Lines from the one with "Where should I" through the end of the records, and no others, are what the answer should contain, copied exactly; please keep pictures out.

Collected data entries
****

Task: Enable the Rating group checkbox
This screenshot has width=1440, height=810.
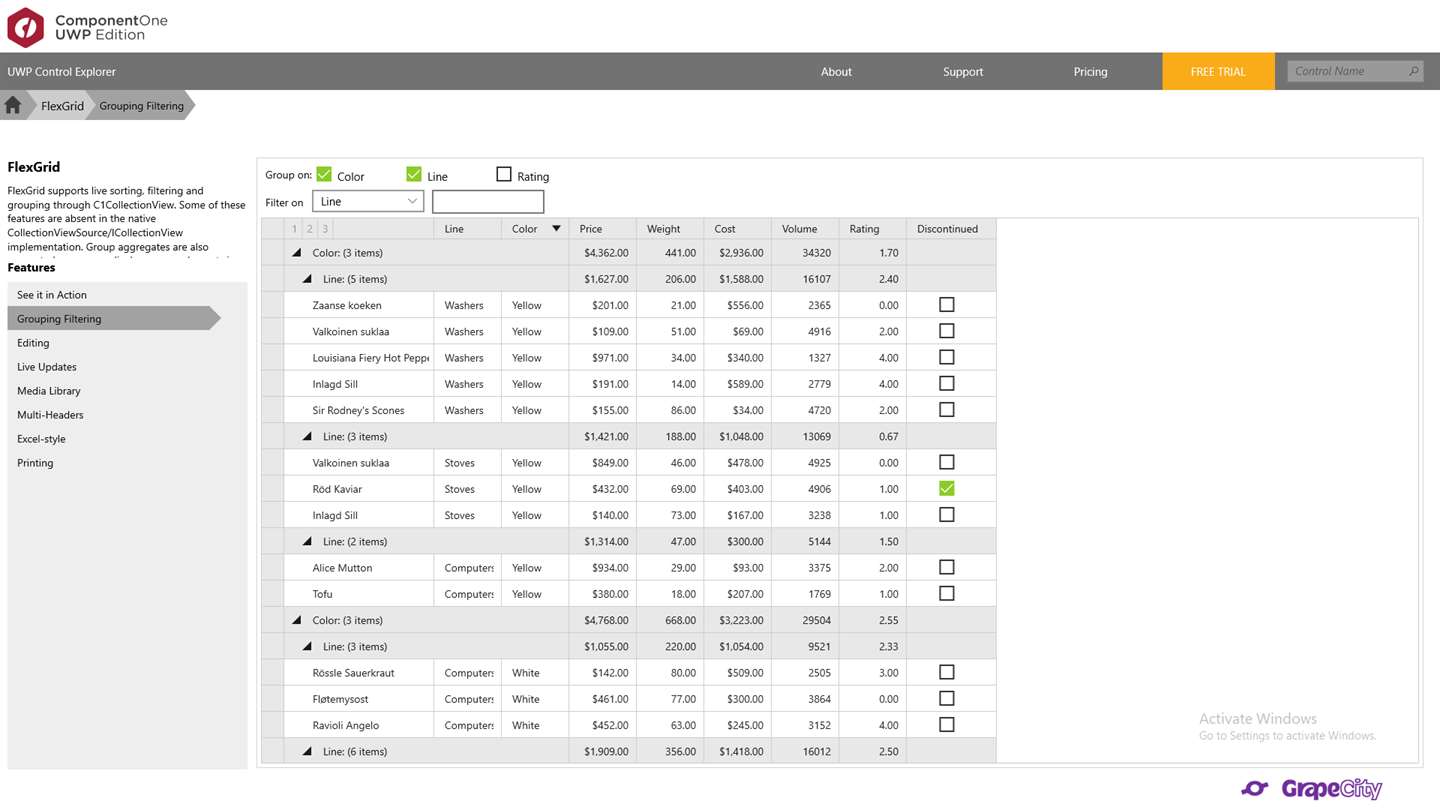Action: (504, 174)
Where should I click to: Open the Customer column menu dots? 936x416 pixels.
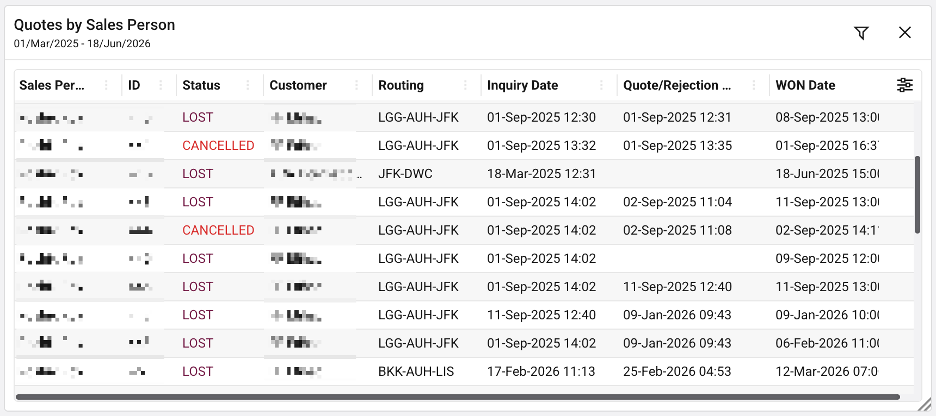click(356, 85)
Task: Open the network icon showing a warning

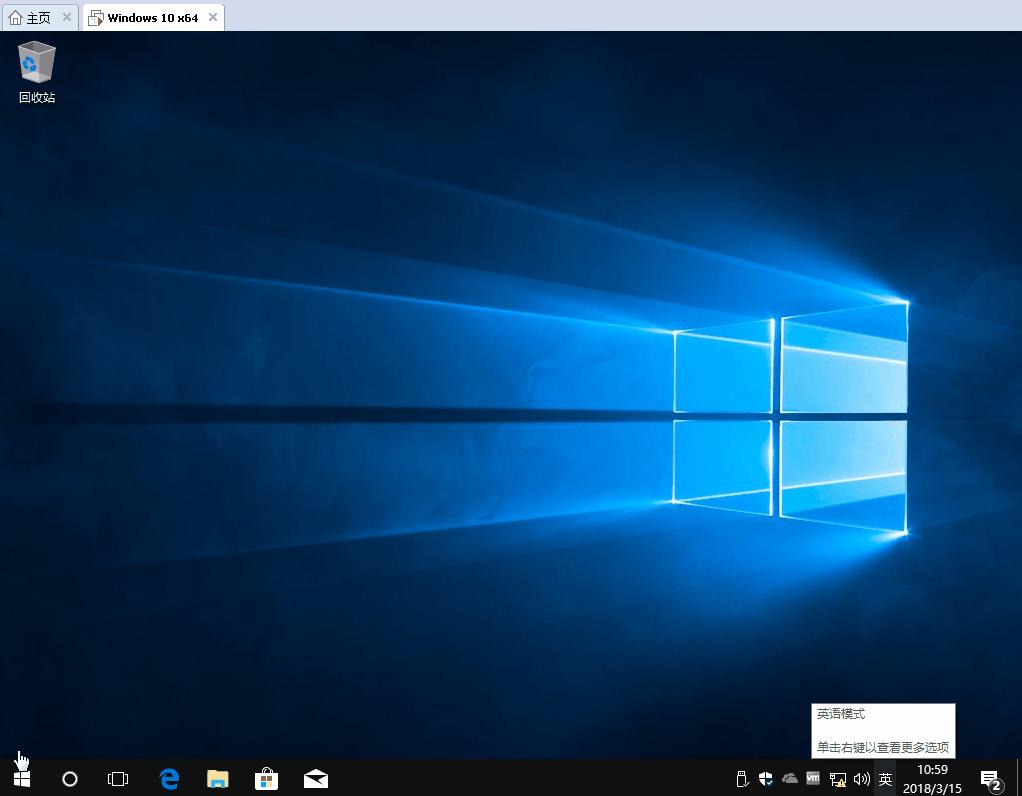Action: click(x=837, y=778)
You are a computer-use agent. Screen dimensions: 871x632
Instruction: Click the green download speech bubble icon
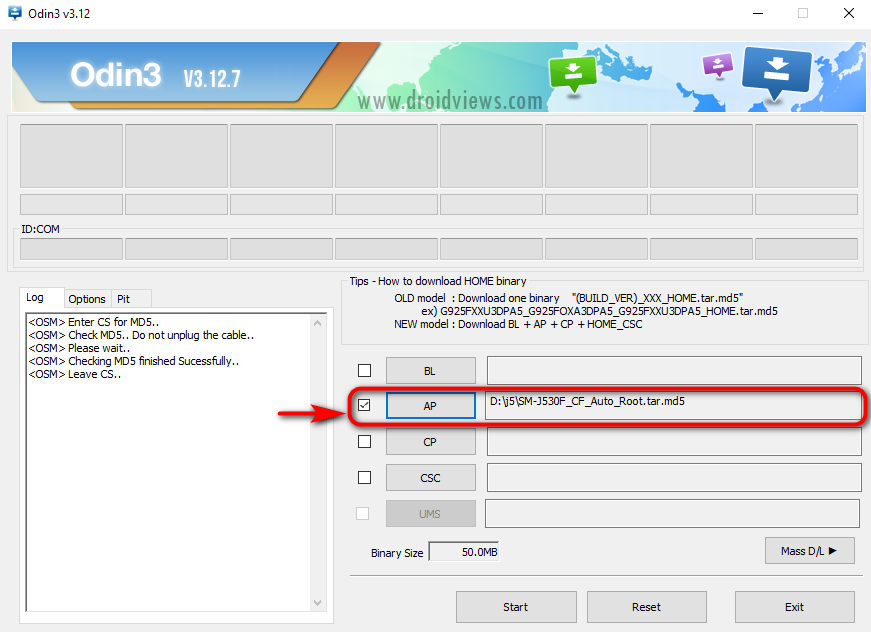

****

Answer to the problem:
Where should I click to: Open the Customer column menu dots? 936x416 pixels.
click(356, 85)
Task: Open the network icon showing a warning

Action: click(x=837, y=778)
You are a computer-use agent. Screen dimensions: 871x632
Instruction: Click the green download speech bubble icon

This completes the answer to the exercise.